GW Van Keppel Company v. CIR, 16748.

CourtUnited States Courts of Appeals. United States Court of Appeals (8th Circuit)
Writing for the CourtVOGEL, VAN OOSTERHOUT and BLACKMUN, Circuit
Citation295 F.2d 767
PartiesG. W. VAN KEPPEL COMPANY, Petitioner, v. COMMISSIONER OF INTERNAL REVENUE, Respondent.
Docket NumberNo. 16748.,16748.
Decision Date30 November 1961

Donal D. Guffey, Kansas City, Mo., for petitioner. Albert F. Hillix, Richard H. Brown and Hillix, Hall, Hasburgh, Brown & Hoffhaus, Kansas City, Mo., on the brief.

Fred E. Youngman, Atty., Dept. of Justice, Washington, D. C., for respondent. Louis F. Oberdorfer, Asst. Atty. Gen., and Meyer Rothwacks, Atty., Dept. of Justice, Washington, D. C., on the brief.
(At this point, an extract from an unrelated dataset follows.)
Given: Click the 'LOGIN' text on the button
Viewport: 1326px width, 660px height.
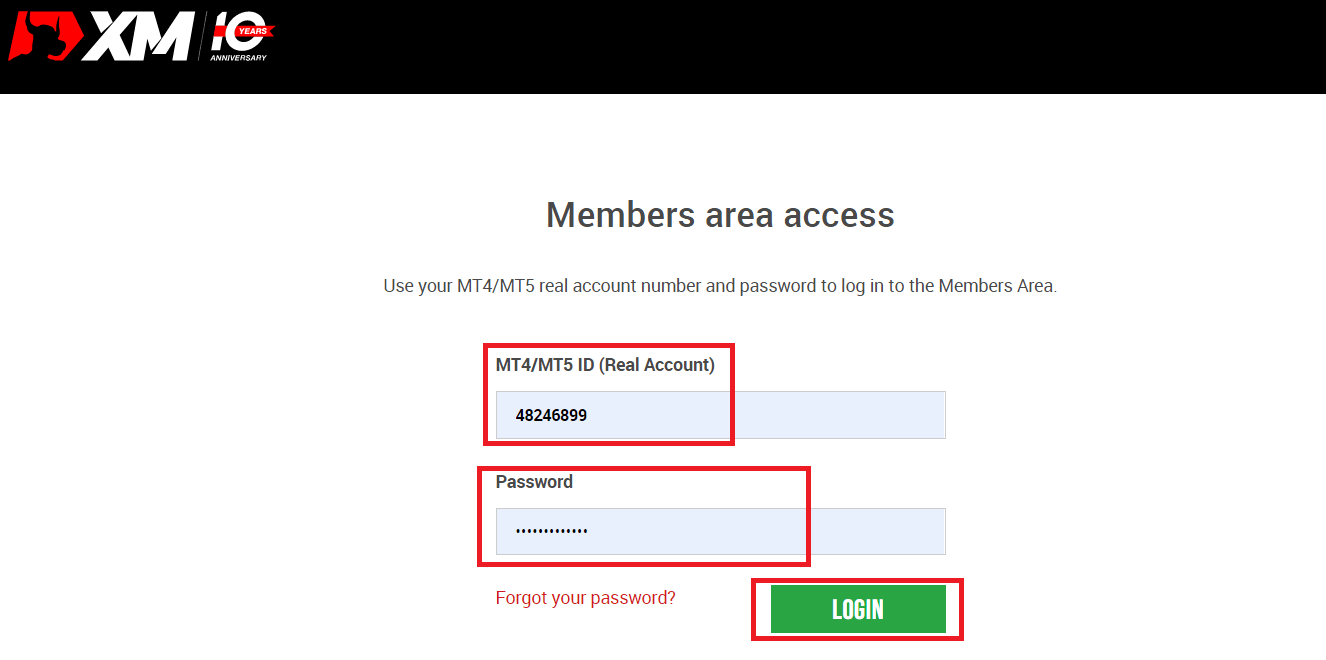Looking at the screenshot, I should coord(857,608).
Before VOGEL, VAN OOSTERHOUT and BLACKMUN, Circuit Judges.

VAN OOSTERHOUT, Circuit Judge.

This proceeding comes before this court upon a timely petition by taxpayer, The G. W. Van Keppel Company, for review of the decision of the Tax Court entered October 24, 1960 (T. C. Memo 1960-224 not officially reported) determining deficiencies in income tax for the fiscal years ending November 30, 1955, and November 30, 1956. Jurisdiction is established.

The question presented is whether the Tax Court erred in holding that the cost of improvements erected by the taxpayer on leased property should be depreciated over the useful life of such improvements as determined by the Commissioner, rather than over the remaining period of the lease as contended by the taxpayer. If the Tax Court was warranted in determining under the factual situation here presented that the lease, which in form was a ten year lease, was in substance a lease for an indefinite period, the decision of the Tax Court must be affirmed.
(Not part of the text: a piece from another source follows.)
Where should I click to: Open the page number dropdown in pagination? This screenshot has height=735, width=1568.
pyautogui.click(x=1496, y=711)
The facts are largely stipulated. There appears to be no dispute as to the basic facts. The controversy arises largely with relation to inferences to be drawn from the facts.

During the years here in question there was in existence a written lease of the business premises occupied by the taxpayer, wherein Elizabeth E. Van Keppel was lessor and the taxpayer, lessee. The lease is dated September 28, 1950, and runs for a term of ten years from October 1, 1950. The lessee agreed to pay as rent the sum of $250 per month, to pay all taxes and assessments, to insure buildings and pay insurance premiums, to pay for all repairs, and to return the property at the termination of the lease in good condition. The lease contains no renewal option and makes no provision for the extension of the lease beyond the ten-year period.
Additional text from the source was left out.